Noch etwas hat sich seit meinen ersten Schulferien als Kind bis heute als Lehrerin nicht verändert: Mir sind Ferien zu lang. Sommerferien zum Beispiel – ich finde, dass man in drei Wochen alles machen und erleben kann, was dran ist und dann kann es weitergehen mit der Schule.
Für mich als Kamleiterin kennt der Erziehungsauftrag keinen Unterschied zwischen Klassenraum und Wohnzimmer, es ist ein fließender Übergang. Neben dem Unterrichtsstoff möchte ich meinen Schützlingen moralische Verantwortung und Ehrlichkeit mit auf ihre Wege geben. Sie wissen ganz genau, dass ich immer mit meiner ganzen Kraft für sie da bin – solange sie mich nicht anlügen. Bei allem Grundvertrauen in meine Mädchen wird schon mal mein Wecker auf zwei Uhr morgens gestellt, um zu kontrollieren, ob alle in ihren Betten liegen.
Bis zum letzten Schuljahr hatte ich die Scholarenmädchen. Da sie ganz genau wussten, dass eine Strafe sehr viel heftiger ausfällt, wenn die Ruppert rauskriegt, dass sie was angestellt, es aber nicht erzählt haben, wurde ich manches Mal schon bei meiner Rückkehr aus dem freien Tag am Parkplatz erwartet und wusste : „OK: da steht was an “.
Den Begriff „Elite “ möchte ich im Zusammenhang mit dem LSH nicht, wie oft in Vorurteilen erwähnt, als „ reiche Bonzen, die ihr Abi kaufen “ hören – wir bieten hier eine elitäre Möglichkeit mit einer besonderen Lernumgebung, kleinen Klassen und einem einmaligen Gelände. Trotzdem ist es uns gelungen, etwas Bodenständiges zu bewahren, die Kinder müssen bei uns etwas für die Gemeinschaft tun und schulische Leistung erbringen wie an jeder anderen Schule auch.

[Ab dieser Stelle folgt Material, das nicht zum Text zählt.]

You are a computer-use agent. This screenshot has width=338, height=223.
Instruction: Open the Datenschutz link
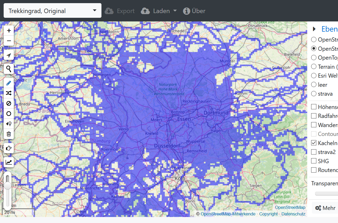pyautogui.click(x=293, y=214)
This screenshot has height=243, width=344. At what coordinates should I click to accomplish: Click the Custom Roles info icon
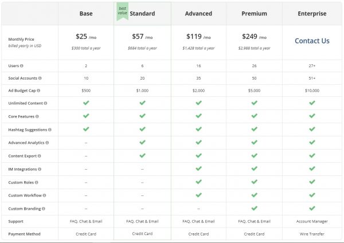click(x=37, y=182)
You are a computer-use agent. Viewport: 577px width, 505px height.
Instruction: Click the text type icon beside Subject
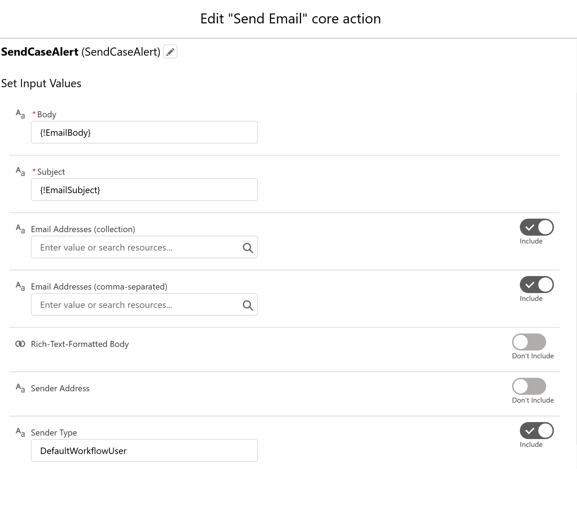[x=20, y=172]
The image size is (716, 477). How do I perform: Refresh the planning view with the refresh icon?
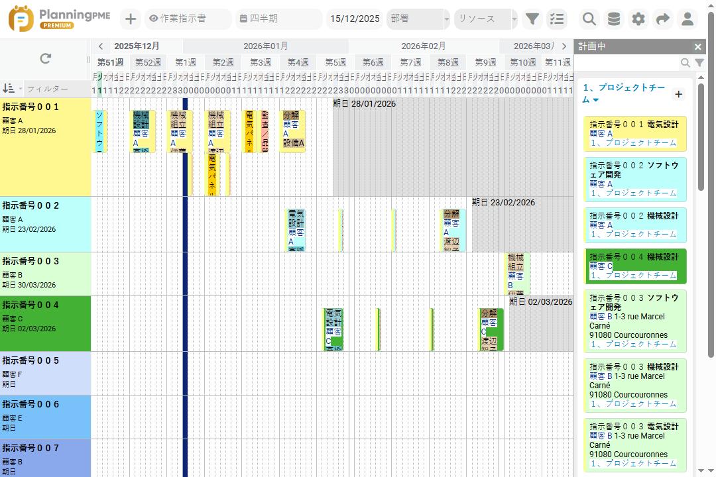[x=44, y=58]
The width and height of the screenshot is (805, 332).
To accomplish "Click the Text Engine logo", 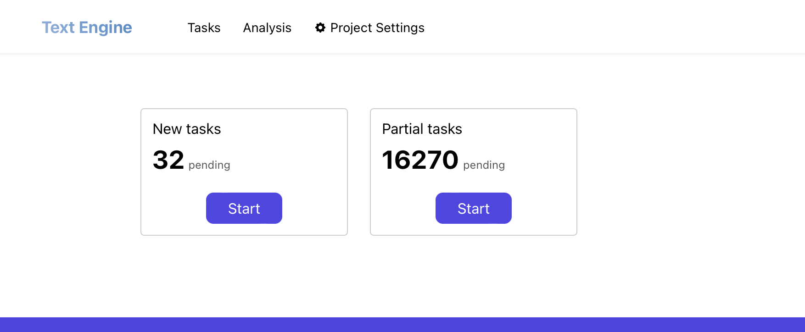I will 87,28.
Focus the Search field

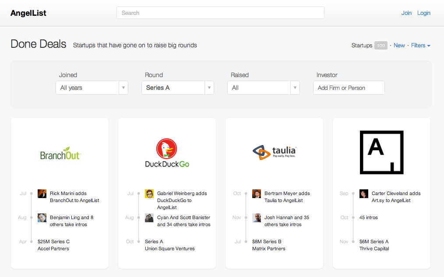coord(220,13)
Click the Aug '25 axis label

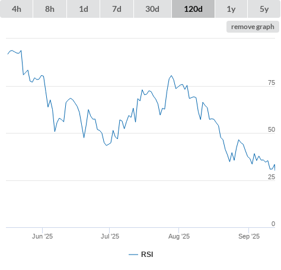[x=179, y=236]
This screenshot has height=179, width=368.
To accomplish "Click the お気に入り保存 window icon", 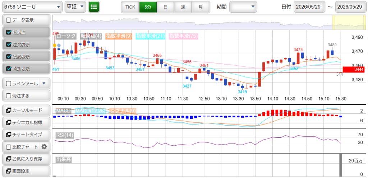I will [x=9, y=159].
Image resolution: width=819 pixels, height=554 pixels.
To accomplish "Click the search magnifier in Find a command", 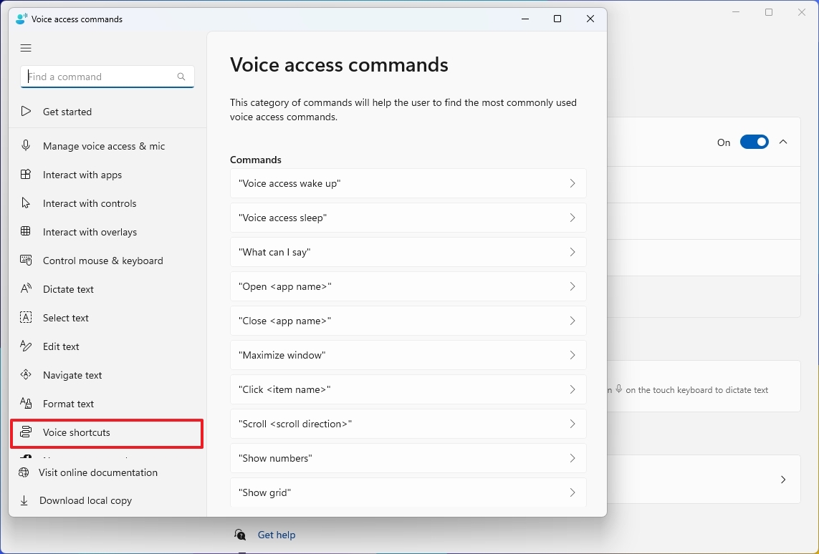I will click(181, 76).
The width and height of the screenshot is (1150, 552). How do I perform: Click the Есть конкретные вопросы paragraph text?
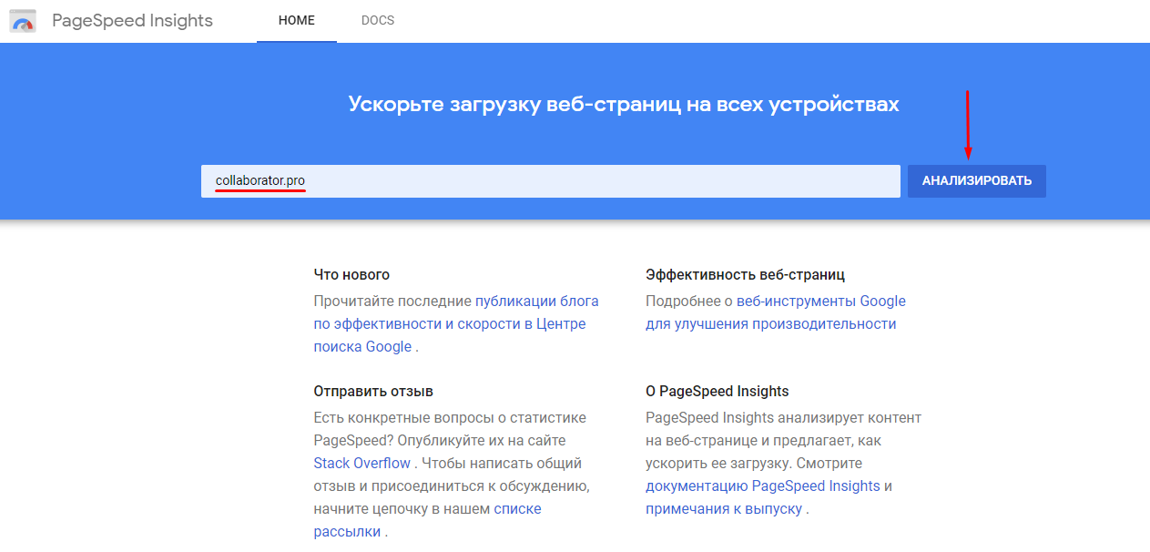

Ich sage den Schülern oft, dass im „LSH – Paket “ enthalten ist, dass ein Absolvent des LSHs ein einmaliges Netzwerk zur Verfügung hat. Es gibt keinen Kontinent auf der Welt, auf dem sich nicht irgendwo ein LSHler finden lässt.
Meine zweite Leidenschaft, die Kirchenmusik, in der ich mich parallel zu meinem Referendariat ausgebildet habe, lebe ich in meinem zweiten Zuhause nahe Frankfurt aus. Ich bin dort ein Mal die Woche an meinem freien Tag bei meiner Mutter und in der Kirchengemeinde als Kirchenchorleiter und Kantor sehr aktiv. Die Religion ist ein fester Bestandteil aller Bereiche meines Lebens – auch im Internat.
Freie Zeit nutze ich hier im LSH zum „Lesen ohne Rotstift“ – etwas, das ich nicht korrigieren muss und mit dem ich den Kopf ausschalten kann. Im Hessen-Zuhause versuche ich des Kirchenschlüssels habhaft zu werden und übe dann an der großen Orgel.